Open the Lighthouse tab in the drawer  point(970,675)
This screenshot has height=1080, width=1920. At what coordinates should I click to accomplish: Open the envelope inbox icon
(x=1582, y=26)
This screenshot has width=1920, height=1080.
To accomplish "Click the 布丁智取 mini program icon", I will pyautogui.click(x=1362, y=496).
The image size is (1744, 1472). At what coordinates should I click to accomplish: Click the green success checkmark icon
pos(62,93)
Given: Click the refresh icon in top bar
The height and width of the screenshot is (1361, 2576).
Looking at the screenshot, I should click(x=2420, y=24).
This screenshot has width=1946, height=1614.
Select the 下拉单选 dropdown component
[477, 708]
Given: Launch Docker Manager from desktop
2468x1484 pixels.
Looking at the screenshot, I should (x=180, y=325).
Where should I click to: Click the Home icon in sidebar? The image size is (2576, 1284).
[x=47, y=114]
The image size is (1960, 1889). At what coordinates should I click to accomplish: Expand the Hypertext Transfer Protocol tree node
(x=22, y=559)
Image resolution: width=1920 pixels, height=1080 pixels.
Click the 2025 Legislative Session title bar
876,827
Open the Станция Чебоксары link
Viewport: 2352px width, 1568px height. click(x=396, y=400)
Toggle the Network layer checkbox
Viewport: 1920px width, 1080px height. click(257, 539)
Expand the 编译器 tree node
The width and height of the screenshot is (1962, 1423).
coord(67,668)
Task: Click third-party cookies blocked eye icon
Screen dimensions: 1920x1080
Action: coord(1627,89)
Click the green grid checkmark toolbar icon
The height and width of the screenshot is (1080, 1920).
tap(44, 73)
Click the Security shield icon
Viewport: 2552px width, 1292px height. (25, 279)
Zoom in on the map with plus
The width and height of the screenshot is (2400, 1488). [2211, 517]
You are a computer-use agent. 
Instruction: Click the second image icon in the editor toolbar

⁂

_Exercise_
When you reach the line that contains "This screenshot has width=1946, height=1614.", stop; that line and every line before it, from the very first line of the data, should be restated word for word.

_Response area_
Open the Lighthouse tab in the drawer  point(970,675)
This screenshot has height=1080, width=1920. At what coordinates should I click to accomplish: Open the envelope inbox icon
(x=1582, y=26)
This screenshot has width=1920, height=1080.
To accomplish "Click the 布丁智取 mini program icon", I will pyautogui.click(x=1362, y=496).
The image size is (1744, 1472). At what coordinates should I click to accomplish: Click the green success checkmark icon
pos(62,93)
Given: Click the refresh icon in top bar
The height and width of the screenshot is (1361, 2576).
Looking at the screenshot, I should click(x=2420, y=24).
This screenshot has width=1946, height=1614.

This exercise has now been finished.